Stored data entries:

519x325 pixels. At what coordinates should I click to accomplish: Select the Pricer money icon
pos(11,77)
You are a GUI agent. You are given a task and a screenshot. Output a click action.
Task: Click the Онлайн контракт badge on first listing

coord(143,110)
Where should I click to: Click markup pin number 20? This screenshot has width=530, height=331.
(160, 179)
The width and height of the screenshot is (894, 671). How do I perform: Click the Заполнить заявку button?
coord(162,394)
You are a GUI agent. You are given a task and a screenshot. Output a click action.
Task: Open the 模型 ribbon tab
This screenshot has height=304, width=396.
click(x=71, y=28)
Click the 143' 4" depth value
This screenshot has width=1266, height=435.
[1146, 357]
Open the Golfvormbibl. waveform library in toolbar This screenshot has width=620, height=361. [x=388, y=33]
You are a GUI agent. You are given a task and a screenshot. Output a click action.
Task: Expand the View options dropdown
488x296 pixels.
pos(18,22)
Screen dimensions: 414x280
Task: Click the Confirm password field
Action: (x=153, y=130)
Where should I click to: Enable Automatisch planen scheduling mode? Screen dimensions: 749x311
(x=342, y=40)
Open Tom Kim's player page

What is required: Filter the records above for lines with "Open".

Result:
Task: Open the 模型 ribbon tab
Open the Golfvormbibl. waveform library in toolbar This screenshot has width=620, height=361. [x=388, y=33]
Open Tom Kim's player page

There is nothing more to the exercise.